═══ EXCERPT ═══
This was a pivotal moment in Venetian history; it opened the way to centuries of expansion, wealth and power, and the Venetians wanted to make sure that all their assorted neighbors and trading partners and possibly also trading competitors remembered what they had done and could do again, if necessary.
For another thing, beginning in 1180 one of the largest commercial fairs of the entire year was held during the Ascension Day period. Merchants and traders from all over the Mediterranean and beyond set up booths in the Piazza San Marco to sell ivory, incense, ebony, oils of jasmine and sandalwood and bergamot, pomegranate soap, tortoiseshell back-scratchers, bath salts, mirrors inlaid with mother-of-pearl, dried figs and apricots, plant-based hair dyes, luxurious textiles, and even Abyssinian and Circassian and sub-Saharan slaves. All this was traded in languages and dialects from Venetian to Armenian, Hebrew, Uzbek, Greek, Turkish, German, Georgian, Iberian, Arabic, French and Persian. I’m sure I’ve left something out. This fair was such a big deal that soon it was extended from eight days to two weeks. Yes, even back then the city was just one big emporium, though incense strikes me as being cooler than the bargain Carnival masks made in China bestrewing the shops today.
═══ GIVEN DATA ═══
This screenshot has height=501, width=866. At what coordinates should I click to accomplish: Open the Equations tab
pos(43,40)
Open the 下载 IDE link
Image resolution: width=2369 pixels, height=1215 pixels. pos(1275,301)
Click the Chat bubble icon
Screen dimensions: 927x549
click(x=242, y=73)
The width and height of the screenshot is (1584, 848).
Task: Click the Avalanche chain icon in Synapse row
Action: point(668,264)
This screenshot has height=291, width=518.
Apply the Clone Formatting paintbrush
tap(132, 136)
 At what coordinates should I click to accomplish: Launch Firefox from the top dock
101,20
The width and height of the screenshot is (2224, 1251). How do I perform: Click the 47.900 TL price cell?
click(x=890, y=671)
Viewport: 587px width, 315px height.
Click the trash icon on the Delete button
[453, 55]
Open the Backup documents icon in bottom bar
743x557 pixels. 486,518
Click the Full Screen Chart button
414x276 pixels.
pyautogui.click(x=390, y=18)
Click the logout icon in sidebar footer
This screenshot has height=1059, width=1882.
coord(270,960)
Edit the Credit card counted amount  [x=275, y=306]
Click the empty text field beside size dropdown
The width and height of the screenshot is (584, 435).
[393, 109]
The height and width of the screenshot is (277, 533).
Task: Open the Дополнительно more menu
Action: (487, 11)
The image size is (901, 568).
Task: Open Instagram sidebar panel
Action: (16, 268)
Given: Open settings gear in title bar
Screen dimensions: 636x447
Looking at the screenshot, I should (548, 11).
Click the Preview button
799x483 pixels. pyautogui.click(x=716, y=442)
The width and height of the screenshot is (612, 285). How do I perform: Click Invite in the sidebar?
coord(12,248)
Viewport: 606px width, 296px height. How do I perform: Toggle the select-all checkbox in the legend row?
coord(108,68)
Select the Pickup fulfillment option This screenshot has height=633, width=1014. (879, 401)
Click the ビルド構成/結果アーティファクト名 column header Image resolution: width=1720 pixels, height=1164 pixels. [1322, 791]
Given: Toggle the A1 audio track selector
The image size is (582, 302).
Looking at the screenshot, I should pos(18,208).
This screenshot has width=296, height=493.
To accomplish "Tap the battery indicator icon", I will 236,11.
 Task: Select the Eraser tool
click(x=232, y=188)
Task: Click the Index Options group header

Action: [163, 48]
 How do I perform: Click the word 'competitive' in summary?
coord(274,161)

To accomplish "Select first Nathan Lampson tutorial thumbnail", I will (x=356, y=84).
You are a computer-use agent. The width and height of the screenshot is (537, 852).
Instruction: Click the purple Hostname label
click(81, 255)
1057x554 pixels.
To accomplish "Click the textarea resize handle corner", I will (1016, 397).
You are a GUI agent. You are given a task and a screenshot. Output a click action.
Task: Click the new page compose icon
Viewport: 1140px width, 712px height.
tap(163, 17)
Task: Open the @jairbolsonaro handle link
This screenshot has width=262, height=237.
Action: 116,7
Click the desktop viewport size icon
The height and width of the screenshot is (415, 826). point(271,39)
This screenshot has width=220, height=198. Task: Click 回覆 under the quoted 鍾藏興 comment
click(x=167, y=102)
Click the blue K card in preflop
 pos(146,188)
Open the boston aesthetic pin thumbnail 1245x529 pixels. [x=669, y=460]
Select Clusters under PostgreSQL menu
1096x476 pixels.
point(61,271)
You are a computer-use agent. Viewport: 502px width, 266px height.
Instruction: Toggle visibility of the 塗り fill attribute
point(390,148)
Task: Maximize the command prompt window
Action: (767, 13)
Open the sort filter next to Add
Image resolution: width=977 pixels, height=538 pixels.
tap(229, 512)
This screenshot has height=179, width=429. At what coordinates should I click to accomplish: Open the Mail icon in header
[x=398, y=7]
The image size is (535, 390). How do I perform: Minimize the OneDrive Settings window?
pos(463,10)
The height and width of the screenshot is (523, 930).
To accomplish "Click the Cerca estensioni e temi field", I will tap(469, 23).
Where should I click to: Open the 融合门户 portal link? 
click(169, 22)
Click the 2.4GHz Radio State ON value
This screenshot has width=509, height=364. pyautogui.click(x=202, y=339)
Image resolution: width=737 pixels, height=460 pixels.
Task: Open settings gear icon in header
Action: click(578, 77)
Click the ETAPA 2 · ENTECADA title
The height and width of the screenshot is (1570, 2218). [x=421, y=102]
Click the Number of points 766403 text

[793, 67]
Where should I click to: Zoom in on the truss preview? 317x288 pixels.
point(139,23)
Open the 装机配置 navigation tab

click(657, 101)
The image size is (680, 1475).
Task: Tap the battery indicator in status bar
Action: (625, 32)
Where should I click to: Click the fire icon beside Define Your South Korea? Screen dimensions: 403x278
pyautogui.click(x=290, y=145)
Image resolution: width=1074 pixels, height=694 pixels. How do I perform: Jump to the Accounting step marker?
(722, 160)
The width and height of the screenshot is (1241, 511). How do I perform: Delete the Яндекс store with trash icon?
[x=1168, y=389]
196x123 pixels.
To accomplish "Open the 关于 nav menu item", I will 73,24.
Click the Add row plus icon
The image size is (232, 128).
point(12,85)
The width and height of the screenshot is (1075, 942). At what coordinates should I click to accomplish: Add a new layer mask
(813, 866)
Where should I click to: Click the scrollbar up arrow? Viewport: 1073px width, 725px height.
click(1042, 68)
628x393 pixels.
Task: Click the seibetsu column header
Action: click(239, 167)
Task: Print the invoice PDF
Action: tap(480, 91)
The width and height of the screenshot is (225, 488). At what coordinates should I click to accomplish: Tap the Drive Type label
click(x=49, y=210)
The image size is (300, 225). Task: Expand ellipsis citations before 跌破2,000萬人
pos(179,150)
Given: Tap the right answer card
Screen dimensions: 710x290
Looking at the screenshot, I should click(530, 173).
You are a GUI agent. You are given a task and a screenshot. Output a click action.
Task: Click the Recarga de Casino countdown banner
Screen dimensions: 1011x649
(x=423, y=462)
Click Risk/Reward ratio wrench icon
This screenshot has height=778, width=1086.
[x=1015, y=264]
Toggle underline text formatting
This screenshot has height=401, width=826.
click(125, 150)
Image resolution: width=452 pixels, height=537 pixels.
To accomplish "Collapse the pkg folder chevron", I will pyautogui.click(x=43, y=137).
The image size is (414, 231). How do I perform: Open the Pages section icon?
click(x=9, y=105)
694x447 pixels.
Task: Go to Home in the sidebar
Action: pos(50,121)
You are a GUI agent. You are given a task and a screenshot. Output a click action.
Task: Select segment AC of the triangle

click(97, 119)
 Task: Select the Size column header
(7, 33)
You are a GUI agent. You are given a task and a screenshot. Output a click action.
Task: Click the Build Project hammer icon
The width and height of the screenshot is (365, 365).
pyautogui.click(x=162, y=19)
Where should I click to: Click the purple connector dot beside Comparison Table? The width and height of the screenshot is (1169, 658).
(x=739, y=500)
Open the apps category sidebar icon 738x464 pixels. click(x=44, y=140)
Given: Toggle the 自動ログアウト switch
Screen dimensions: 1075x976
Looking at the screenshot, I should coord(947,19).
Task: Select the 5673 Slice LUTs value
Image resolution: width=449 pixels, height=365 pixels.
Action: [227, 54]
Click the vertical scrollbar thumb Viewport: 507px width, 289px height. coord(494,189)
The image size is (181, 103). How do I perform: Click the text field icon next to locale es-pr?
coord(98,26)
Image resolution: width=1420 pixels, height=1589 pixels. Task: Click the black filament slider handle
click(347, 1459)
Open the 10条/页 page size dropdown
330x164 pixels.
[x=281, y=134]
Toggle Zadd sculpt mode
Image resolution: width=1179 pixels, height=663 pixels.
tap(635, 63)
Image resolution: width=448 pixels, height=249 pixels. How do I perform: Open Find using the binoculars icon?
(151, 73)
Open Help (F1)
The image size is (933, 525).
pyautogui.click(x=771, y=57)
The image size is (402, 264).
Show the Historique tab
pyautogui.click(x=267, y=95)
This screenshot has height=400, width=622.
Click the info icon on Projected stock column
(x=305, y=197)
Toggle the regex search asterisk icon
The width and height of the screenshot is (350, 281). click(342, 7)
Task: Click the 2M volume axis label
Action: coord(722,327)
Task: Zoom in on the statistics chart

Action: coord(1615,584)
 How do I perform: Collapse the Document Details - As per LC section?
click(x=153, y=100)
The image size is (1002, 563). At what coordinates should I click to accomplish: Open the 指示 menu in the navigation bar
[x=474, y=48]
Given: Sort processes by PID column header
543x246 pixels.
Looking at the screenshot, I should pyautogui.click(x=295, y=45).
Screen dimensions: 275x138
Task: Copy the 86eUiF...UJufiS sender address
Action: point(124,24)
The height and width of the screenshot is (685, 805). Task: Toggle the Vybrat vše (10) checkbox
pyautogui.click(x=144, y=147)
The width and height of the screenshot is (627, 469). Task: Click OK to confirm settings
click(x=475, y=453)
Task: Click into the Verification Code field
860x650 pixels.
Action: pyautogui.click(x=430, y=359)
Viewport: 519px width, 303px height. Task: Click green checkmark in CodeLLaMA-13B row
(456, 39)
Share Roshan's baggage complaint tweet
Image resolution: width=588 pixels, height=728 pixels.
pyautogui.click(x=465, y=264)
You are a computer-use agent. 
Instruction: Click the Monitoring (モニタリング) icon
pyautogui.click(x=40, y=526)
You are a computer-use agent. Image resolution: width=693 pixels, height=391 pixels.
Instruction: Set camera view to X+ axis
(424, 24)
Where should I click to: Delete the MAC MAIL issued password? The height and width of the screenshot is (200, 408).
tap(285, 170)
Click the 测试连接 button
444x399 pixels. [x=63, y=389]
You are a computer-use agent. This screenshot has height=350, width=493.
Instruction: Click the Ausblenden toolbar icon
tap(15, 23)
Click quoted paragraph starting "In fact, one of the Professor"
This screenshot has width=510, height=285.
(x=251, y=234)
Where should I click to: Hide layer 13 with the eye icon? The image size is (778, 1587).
═══
## TASK BRIEF:
Repeat word for word the part of the passage on Venetian history and the Ascension Day fair starting with "This was a pivotal" and going on through "again, if necessary.".

## RESPONSE:
This was a pivotal moment in Venetian history; it opened the way to centuries of expansion, wealth and power, and the Venetians wanted to make sure that all their assorted neighbors and trading partners and possibly also trading competitors remembered what they had done and could do again, if necessary.